■ **Collected data entries**
######
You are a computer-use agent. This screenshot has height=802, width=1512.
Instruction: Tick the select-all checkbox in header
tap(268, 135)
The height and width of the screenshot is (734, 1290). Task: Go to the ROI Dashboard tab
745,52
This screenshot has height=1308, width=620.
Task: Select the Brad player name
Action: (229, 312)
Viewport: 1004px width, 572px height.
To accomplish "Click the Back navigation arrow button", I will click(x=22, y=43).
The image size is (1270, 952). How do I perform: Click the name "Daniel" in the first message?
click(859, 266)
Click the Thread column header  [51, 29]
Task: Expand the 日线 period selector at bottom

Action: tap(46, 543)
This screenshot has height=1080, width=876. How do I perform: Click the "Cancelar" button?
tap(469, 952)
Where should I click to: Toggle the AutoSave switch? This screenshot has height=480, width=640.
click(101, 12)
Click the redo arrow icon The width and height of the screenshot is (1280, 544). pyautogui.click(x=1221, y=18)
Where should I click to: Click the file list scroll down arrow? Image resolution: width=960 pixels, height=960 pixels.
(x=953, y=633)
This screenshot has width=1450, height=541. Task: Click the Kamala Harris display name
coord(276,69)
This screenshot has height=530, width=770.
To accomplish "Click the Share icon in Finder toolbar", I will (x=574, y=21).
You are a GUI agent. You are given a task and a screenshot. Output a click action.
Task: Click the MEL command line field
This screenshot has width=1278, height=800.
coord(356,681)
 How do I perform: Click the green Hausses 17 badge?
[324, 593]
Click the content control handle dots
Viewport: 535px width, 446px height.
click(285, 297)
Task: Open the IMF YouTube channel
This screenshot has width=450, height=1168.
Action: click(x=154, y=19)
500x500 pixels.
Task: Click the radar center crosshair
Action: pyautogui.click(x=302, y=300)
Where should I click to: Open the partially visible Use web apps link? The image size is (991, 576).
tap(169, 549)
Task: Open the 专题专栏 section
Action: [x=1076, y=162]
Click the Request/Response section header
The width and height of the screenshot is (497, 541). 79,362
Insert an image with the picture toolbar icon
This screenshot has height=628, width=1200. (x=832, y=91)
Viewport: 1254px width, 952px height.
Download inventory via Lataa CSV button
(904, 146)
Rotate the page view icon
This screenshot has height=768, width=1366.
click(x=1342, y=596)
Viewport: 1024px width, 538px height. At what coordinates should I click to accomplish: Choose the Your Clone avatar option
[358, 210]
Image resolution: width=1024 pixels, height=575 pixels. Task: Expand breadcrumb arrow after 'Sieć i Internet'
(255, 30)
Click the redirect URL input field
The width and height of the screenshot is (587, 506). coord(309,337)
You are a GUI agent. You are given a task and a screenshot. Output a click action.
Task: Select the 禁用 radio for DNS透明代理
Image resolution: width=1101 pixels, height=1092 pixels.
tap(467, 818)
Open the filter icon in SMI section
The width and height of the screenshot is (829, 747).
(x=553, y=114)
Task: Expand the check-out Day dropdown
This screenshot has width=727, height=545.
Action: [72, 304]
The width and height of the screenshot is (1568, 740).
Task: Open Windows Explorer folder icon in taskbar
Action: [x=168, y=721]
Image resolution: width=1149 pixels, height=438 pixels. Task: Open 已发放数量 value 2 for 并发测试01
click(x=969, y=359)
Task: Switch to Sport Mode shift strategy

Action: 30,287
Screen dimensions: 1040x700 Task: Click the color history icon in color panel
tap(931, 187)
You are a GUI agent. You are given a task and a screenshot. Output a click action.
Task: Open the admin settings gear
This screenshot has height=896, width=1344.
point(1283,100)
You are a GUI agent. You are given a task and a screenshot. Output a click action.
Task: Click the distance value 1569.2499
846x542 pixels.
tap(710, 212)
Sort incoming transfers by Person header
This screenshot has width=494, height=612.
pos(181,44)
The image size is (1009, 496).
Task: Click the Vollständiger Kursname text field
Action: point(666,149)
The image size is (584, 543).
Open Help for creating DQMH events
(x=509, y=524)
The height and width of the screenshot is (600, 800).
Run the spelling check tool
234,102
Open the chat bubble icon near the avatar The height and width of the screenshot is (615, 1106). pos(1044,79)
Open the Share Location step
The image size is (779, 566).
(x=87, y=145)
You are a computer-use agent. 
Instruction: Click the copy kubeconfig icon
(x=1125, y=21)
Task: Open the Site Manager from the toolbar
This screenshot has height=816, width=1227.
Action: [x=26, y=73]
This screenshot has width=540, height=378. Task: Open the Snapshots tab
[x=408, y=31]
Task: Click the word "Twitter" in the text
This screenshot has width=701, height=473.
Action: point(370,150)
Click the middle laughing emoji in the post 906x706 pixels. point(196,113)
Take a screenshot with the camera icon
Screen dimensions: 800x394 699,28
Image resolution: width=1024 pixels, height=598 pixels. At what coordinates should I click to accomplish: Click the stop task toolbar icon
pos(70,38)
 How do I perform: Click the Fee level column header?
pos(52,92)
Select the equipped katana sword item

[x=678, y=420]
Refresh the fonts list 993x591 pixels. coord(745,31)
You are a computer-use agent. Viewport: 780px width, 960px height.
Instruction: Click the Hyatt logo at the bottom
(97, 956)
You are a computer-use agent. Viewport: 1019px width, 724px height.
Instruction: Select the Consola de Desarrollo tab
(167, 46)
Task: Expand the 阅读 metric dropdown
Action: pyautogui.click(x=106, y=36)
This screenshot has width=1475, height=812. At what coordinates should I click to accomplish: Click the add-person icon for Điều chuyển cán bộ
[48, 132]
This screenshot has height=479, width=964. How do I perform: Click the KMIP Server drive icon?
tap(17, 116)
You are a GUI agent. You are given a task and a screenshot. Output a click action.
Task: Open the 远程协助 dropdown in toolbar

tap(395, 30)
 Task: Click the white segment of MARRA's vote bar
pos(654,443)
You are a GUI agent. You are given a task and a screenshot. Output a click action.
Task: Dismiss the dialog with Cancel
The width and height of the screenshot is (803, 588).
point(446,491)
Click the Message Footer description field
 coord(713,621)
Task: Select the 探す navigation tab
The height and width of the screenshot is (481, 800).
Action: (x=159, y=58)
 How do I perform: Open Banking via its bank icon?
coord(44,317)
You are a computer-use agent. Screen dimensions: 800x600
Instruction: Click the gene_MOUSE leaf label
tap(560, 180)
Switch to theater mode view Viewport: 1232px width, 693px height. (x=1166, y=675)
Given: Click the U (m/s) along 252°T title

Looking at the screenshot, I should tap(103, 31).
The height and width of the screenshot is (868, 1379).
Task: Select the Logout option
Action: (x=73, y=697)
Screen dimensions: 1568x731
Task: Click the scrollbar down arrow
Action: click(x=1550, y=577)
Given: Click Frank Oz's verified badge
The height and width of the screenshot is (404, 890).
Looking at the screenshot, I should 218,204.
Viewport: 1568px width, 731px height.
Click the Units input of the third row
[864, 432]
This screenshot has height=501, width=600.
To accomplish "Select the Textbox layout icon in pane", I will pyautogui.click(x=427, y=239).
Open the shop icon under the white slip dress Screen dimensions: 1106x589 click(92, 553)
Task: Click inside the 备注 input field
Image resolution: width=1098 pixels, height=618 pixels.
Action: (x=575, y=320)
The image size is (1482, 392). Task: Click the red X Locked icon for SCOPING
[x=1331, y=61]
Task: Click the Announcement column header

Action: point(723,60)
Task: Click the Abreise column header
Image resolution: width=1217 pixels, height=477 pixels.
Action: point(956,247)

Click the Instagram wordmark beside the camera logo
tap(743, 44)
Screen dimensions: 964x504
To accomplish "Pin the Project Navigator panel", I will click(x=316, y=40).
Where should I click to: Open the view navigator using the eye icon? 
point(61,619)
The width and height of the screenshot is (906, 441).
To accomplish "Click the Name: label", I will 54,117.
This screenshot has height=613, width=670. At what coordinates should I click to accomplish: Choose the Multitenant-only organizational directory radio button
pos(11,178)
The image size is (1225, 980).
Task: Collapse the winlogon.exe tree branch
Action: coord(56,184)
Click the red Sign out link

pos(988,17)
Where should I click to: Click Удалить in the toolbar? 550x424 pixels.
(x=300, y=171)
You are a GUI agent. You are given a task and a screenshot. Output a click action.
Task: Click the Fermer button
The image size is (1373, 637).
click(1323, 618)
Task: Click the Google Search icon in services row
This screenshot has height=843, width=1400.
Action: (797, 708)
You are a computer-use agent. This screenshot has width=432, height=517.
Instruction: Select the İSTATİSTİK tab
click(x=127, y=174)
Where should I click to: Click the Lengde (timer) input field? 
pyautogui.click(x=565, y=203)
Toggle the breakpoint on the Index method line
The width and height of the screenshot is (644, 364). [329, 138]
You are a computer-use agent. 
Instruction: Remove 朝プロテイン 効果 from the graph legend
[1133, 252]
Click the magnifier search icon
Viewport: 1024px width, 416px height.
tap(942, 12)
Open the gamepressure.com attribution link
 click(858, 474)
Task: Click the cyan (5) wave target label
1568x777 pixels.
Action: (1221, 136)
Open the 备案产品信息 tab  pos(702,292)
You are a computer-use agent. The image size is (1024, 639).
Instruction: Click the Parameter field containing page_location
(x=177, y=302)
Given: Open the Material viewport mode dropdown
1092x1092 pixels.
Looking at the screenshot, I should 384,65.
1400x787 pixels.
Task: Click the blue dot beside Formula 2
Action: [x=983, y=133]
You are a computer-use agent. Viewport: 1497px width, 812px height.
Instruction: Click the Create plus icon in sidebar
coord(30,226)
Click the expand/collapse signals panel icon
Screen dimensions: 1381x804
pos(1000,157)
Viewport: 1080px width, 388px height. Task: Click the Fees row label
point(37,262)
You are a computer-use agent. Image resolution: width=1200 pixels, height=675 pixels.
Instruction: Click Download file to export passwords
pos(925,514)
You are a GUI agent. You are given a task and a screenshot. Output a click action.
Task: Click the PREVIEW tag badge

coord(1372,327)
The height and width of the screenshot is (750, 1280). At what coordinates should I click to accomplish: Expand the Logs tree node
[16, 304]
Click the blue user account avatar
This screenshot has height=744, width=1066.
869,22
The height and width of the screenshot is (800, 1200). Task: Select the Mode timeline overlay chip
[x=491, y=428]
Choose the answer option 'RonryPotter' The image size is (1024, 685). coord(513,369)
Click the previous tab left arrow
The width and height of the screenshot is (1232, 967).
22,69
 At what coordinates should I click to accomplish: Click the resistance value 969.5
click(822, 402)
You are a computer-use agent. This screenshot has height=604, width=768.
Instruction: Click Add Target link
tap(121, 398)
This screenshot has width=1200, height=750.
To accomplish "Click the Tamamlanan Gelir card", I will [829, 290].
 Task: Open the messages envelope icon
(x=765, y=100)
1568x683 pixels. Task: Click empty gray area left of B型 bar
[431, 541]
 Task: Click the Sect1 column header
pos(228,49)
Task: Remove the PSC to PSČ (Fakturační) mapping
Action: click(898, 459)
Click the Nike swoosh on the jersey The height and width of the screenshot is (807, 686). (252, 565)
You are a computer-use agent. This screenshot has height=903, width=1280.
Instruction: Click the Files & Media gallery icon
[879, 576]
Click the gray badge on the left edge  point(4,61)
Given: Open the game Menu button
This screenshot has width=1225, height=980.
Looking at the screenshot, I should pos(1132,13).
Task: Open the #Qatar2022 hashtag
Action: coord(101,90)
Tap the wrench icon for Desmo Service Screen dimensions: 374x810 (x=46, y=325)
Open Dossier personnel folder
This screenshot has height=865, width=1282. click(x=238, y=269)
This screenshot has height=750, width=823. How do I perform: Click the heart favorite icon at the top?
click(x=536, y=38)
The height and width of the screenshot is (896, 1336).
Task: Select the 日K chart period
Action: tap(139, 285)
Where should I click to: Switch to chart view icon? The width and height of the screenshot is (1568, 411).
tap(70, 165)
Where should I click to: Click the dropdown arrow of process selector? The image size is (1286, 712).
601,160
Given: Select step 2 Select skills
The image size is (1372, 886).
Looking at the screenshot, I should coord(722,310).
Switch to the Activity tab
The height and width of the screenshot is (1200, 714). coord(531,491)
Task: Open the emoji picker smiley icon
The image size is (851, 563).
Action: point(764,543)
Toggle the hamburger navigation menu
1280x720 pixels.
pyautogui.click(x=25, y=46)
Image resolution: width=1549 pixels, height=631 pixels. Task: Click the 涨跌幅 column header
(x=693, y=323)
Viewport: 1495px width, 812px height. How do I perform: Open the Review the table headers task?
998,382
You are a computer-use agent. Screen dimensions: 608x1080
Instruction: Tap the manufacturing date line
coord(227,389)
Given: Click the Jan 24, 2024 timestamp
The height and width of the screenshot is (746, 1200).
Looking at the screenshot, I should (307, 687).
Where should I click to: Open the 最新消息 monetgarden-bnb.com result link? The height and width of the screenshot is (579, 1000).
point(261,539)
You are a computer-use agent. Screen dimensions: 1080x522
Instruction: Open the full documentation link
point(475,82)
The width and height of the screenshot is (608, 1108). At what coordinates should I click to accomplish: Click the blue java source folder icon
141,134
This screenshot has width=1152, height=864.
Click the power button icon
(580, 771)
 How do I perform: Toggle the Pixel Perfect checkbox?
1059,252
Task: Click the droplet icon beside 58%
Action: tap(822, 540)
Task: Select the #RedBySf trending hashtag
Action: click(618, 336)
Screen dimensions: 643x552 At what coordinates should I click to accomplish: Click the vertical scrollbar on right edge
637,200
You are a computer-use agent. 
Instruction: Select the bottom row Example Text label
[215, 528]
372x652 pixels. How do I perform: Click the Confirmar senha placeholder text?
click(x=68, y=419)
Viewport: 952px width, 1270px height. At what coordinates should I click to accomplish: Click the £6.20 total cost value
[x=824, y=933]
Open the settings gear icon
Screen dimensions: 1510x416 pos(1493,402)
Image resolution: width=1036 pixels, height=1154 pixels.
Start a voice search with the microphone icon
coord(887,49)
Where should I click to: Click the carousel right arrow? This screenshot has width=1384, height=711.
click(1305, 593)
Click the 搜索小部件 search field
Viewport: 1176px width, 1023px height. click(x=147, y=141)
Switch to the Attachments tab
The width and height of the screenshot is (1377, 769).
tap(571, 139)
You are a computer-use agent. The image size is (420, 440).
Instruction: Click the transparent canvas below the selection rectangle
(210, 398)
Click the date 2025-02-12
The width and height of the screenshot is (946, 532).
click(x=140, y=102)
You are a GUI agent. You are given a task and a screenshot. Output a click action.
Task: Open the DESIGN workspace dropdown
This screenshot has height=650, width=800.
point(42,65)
######
■ **ACTIVITY**
Across the records above, count the lines holding "will" and write down only that count.

■ **RESULT OF THE TASK**
6